Comebacks are the curse of the age. So why do we fall for them? Or must we accept that, when it comes to Blondie, we’re always Touched by your presence, dear
BY JOHN WALSH
She had eyes like the Snow Queen, eyes that could look right into your heart and turn it to solid ice. There was no comfort in her gaze, no warmth, no interest. She sang with a kind of nervy blankness, as if the lyrics meant nothing to her, and, when she narrowed her eyes, you felt as if she must hate you. She was the most beautiful woman we had ever seen. We adored her. Her name was Debbie Harry, and she sang with Blondie, the most successful New Wave band in the restless period that immediately followed punk.

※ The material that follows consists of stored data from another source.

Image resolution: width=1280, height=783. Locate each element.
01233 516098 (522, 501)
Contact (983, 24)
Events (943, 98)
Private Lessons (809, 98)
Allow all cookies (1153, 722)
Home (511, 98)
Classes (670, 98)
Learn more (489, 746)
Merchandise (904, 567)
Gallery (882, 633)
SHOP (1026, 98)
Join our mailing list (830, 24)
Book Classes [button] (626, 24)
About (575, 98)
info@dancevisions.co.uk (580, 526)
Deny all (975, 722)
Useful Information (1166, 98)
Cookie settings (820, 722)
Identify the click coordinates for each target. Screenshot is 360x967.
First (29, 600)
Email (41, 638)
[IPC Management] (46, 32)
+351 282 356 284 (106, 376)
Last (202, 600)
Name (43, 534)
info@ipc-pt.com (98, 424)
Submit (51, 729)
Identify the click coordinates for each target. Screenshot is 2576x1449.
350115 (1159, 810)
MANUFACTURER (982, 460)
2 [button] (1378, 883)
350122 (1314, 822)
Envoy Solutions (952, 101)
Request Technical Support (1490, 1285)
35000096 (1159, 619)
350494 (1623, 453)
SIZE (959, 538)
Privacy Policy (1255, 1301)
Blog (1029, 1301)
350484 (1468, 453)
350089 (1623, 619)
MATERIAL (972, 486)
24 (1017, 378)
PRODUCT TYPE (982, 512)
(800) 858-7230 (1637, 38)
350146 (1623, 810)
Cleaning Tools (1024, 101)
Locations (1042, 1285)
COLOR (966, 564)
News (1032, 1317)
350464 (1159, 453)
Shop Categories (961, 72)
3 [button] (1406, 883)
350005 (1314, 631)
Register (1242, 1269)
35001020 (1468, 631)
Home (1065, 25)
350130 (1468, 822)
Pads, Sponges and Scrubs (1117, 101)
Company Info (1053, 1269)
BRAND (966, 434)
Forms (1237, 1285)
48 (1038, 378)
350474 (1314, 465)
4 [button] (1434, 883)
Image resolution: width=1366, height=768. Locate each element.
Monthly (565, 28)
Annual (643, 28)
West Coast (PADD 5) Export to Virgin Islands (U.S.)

We were just out of university; we’d been through punk – the pins, the rage, the gobbing, the spiky hair and the radical typography – and, in 1978, we just wanted some intelligent rock’n’roll again. Blondie came sassing into the charts and dished it up: “Denis”, “Heart of Glass”, “(I’m Always Touched by Your) Presence Dear”, “Sunday Girl”. They were real songs, with real hooks, classy keyboard runs, torrential drumming. We danced to “Dreaming”. We sang along to “One Way or Another” (“I’m gonna getcha, getcha, getcha…”) like karaoke nerds. And whenever there was half a chance, we just gazed at Debbie Harry.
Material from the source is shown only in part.